Mrs. Whelan led him through the post office to her room behind. She put him sitting down beside a pile of communications and put on the kettle. She said no more till she placed a cup of tea beside each of them, and some buttered soda bread. Yes, a very handsome man, she thought, he was going to cause a bit of a stir. Mrs. Whelan smiled to herself, thinking of all the excitement there would be.
Patrick read the telegrams from Gerry Power, the man who had replaced Tom Brady as his second in command all those years ago. He read the telegrams from Rachel too quickly, and put them into a different pocket. He felt the heat coming back into his body with the strong tea and the thick buttered bread. She was a gracious woman, this Mrs. Whelan. No curiosity about him, no need to talk and chatter like so many women, telling you their business and wanting to know yours. If they were all going to be like this in Mountfern, he had made the best move in his life.
Despite the hard, silent disapproving face of Gerry Power.
Despite the hurt, bewildered eyes of Rachel Fine.
Despite the confused chirrupings of little Grace.
And the stern scornful look of Kerry, the tall golden-haired son. The boy he had promised to take back home. The boy who said so little to him these days that Patrick had no idea what he was thinking about, at all.
Fergus wondered what it would be like to be a solicitor in a big place where you had no idea what the day would bring. In other places he supposed he could
stand on his own doorstep and stretch without four passers-by asking him had he a bad back like his father, and sending messages in to Miss Purcell or advising him on the rather glum-looking window boxes.
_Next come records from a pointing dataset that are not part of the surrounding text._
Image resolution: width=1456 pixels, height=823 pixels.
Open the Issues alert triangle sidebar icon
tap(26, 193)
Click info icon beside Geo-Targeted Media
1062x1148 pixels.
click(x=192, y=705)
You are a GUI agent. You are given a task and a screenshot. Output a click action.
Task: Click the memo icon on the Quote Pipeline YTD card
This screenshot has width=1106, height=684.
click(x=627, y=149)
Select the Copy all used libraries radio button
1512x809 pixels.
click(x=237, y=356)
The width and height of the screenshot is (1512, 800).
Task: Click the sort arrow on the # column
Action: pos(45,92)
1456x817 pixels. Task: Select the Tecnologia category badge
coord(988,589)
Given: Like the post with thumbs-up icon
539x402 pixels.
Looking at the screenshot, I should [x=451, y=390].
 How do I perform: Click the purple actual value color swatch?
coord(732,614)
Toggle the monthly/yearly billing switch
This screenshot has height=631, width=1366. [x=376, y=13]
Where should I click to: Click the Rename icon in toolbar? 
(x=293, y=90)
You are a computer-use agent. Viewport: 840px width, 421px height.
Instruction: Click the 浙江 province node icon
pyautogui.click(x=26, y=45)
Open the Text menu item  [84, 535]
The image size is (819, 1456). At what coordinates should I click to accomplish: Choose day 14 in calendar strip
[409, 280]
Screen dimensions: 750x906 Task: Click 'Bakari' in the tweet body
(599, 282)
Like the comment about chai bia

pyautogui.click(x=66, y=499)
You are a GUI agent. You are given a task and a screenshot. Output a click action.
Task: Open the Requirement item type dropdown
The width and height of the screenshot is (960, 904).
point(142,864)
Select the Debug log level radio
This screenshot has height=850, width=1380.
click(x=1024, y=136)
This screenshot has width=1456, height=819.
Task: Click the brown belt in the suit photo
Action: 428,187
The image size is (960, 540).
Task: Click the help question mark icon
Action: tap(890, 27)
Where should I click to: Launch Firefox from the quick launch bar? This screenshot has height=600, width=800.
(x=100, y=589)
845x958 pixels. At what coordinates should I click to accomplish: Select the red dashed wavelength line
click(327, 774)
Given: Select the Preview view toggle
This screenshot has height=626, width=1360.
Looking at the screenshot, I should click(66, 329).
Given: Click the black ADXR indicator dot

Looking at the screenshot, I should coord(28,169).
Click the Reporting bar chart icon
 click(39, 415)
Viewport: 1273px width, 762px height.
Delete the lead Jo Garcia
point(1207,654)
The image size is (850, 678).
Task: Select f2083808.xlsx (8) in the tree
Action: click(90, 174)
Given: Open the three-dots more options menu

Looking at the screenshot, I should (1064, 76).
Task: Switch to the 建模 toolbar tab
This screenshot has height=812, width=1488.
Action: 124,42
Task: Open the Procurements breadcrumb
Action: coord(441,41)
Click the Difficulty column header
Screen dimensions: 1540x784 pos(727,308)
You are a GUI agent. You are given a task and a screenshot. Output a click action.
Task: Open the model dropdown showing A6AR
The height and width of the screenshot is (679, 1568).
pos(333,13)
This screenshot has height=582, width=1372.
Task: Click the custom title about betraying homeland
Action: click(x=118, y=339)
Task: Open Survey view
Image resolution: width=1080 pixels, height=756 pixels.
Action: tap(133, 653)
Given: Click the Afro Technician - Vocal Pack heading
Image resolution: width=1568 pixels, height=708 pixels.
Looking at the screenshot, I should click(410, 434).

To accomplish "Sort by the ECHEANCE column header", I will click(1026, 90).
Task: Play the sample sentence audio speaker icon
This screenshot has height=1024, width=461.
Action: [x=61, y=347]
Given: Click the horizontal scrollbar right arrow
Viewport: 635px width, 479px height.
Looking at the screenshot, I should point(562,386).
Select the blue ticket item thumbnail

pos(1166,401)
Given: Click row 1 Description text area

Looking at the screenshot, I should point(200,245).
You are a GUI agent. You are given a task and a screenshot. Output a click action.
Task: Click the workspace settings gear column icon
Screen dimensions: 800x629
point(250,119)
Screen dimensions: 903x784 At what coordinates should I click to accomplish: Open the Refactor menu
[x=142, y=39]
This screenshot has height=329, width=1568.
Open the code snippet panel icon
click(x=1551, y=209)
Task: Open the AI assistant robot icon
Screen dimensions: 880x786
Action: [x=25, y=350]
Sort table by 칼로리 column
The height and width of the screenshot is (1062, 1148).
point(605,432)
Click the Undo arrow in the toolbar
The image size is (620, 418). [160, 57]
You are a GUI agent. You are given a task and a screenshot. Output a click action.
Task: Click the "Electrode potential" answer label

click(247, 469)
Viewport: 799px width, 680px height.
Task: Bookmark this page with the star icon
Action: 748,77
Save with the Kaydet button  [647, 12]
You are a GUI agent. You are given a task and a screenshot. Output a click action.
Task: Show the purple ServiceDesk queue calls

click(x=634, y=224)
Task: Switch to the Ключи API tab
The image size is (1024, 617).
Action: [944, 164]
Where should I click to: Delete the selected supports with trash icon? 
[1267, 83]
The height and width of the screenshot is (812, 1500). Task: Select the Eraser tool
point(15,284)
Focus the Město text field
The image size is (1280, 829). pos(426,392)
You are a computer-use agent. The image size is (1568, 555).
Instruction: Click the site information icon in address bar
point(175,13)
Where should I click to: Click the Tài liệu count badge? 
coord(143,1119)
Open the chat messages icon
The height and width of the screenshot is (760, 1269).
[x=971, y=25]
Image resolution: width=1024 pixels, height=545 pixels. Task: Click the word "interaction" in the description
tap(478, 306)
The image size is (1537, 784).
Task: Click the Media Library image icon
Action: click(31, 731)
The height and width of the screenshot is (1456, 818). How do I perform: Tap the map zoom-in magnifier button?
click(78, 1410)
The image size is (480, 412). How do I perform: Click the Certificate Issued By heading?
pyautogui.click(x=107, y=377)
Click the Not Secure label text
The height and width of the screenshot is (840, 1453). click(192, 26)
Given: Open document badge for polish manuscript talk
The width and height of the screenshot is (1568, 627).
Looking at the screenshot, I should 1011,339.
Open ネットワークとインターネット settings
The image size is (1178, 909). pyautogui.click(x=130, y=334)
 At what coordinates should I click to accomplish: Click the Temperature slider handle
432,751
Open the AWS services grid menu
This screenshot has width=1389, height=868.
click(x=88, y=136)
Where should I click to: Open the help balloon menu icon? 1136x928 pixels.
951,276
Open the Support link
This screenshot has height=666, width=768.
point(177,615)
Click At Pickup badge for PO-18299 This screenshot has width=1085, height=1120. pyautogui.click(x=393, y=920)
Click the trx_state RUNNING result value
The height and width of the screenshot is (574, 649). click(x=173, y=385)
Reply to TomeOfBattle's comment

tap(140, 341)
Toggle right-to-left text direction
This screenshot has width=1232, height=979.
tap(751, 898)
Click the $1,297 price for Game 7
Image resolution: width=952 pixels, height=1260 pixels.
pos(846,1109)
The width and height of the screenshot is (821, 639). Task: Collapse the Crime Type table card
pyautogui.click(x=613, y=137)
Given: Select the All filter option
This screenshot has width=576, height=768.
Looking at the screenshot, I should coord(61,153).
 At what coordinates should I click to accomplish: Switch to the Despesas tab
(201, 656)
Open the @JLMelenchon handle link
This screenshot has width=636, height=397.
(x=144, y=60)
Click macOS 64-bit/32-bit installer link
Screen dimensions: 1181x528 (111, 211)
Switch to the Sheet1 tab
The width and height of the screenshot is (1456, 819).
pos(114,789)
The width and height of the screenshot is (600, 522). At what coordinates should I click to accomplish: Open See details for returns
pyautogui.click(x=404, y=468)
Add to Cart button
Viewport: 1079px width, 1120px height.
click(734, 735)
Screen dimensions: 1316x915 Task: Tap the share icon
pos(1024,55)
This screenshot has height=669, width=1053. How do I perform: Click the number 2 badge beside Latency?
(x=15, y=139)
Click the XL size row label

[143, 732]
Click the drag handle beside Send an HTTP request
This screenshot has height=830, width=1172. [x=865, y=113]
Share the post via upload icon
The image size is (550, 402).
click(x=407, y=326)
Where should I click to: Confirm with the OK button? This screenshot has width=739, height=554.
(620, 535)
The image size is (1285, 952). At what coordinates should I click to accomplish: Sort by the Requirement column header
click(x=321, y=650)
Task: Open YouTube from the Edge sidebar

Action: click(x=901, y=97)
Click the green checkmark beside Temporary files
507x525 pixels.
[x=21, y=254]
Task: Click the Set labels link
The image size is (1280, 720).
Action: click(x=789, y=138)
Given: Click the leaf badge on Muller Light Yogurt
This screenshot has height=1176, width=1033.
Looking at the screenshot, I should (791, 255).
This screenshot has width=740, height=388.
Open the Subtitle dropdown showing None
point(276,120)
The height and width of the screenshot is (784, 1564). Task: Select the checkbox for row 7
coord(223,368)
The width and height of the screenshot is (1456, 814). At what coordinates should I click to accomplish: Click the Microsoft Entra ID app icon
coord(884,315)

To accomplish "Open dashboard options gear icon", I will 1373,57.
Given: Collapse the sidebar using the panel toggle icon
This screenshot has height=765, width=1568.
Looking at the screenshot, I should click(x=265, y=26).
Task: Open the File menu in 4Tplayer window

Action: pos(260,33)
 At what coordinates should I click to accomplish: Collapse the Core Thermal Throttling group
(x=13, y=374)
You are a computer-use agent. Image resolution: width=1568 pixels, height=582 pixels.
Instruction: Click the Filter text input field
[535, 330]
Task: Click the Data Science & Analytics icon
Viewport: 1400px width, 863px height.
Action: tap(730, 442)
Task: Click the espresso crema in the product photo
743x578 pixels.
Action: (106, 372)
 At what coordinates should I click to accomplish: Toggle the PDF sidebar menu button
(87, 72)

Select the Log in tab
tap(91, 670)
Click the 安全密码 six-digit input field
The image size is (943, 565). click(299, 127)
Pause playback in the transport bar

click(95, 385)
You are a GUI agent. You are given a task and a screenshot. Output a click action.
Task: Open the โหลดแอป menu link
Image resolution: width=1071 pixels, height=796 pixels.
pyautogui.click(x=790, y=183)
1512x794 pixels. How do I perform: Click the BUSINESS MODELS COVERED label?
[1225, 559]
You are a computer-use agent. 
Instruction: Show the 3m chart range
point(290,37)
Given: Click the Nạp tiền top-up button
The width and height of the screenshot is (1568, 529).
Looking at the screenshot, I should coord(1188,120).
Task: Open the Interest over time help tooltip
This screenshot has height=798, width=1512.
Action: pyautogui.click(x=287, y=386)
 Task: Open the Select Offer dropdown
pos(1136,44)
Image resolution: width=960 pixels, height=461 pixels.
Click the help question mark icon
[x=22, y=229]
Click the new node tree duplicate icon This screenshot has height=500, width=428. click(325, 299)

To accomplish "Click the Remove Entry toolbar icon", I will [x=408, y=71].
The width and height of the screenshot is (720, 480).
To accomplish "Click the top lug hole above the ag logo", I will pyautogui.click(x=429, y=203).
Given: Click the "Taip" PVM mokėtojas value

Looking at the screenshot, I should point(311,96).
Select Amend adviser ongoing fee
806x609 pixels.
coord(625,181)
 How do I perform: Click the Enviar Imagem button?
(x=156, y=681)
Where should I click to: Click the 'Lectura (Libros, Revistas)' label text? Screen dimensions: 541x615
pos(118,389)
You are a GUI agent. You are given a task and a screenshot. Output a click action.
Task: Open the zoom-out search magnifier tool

Still he wouldn’t change it. And he could escape and get on with his life a bit, as he had told his father last night, if he went twenty-five miles to a dance organized by a rugby club. There were grand girls there who wouldn’t expect to be taken to Meagher’s jewelry shop next morning if a kiss and a cuddle had been part of the night’s entertainment.
He saw Kate Ryan walking up River Road and turning into Bridge Street. She waved.
“Are you out with your stopwatch in case I’m a second late?”
“Just waiting for the bells to ring for mass. If there had been one peal you’d have been fired. No, I was having a good stretch actually.”
“Don’t you look like a young Greek god. Did you have a good time in Ballykane last night?”
His arms dropped to his sides mid-stretch. “How did you know where I was …?”
“I was there myself dancing away beside you. You never saw me?”
“No you weren’t, don’t be ridiculous, who said it to you?”
“Jack Coyne. Some fellow couldn’t start his car and rang Jack at all hours in the morning to go and pick him up.”
“God, you can’t do much in this place, can you? And there was I thinking it wasn’t such a bad place. No surprises.”
“It isn’t a bad place. Do you want surprises?”
They were walking companionably in to start the day’s work as the church bells began to peal at ten to nine to let the devout know it was time to put on the hats and pick up the missals for daily mass. The early devout would already have attended seven o’clock mass, said this morning by a perplexed Father Hogan, whose mind was as much on the dripping and drunken housekeeper as it was on the liturgy.
“No I don’t want surprises,” Fergus said. “In the last few hours I’ve found my father nearly burning the house down, and now you tell me Jack Coyne has the entire details of my little escapade last night.”